Yes, slightly. The audio inside an MPG is already lossy (usually MPEG-1 Audio Layer II), so encoding it to MP3 is a second lossy pass. The loss is minor if you keep the MP3 bitrate at or above the source — 256 kbps or the Highest preset is a safe choice. In our testing, a 192 kbps MP2 soundtrack re-encoded at 320 kbps MP3 is hard to distinguish from the original on normal playback gear.

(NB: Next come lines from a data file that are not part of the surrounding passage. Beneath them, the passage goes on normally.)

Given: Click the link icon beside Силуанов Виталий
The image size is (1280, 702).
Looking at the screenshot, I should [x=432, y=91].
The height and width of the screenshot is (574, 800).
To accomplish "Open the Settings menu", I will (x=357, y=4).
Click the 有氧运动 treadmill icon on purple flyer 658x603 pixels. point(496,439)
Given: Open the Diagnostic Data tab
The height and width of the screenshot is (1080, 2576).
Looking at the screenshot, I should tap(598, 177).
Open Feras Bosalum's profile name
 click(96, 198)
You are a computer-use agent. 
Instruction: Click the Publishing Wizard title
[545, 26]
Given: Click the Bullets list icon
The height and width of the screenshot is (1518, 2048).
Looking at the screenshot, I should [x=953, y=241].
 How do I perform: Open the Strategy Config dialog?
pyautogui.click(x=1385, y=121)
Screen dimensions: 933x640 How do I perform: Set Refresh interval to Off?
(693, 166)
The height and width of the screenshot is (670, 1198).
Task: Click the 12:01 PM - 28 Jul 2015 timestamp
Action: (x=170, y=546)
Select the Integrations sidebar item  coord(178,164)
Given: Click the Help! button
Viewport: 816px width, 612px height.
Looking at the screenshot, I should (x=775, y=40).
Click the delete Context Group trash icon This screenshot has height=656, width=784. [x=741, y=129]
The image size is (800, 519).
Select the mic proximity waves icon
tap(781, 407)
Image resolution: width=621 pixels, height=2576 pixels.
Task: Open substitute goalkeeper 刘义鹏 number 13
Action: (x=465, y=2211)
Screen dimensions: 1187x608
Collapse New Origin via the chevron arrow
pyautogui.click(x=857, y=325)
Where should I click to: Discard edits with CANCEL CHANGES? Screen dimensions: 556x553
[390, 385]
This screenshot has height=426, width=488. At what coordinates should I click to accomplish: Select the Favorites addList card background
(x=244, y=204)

MPG is a container, not a codec. MPEG-1 program streams almost always carry MPEG-1 Audio Layer II (MP2); MPEG-2 streams may carry MP2 or AC-3 (Dolby Digital). This tool decodes whichever is present and writes a standard MP3, so you don't need to know the source codec in advance.
No. Both are part of the MPEG-1 audio standard (ISO/IEC 11172-3, published 1993), but MP2 is Layer II and MP3 is Layer III. MP3 squeezes comparable quality into a smaller file, which is why MPG soundtracks are commonly re-saved as MP3 for everyday listening.
Yes. Open Advanced Options and use the Trim control to set a start point and duration, so only that section becomes an MP3. This is useful for pulling one song or one segment out of a long recording.
Match the source. MPG soundtracks are typically 192–256 kbps, so 256 kbps or the Highest preset preserves the quality that's there; 128 kbps is fine for speech. Setting a bitrate higher than the source only inflates the file size without adding detail.
No. Files are uploaded over an encrypted connection, processed on our servers, and deleted automatically a few hours after conversion. There is no sign-up, no watermark, and files are never shared or made public.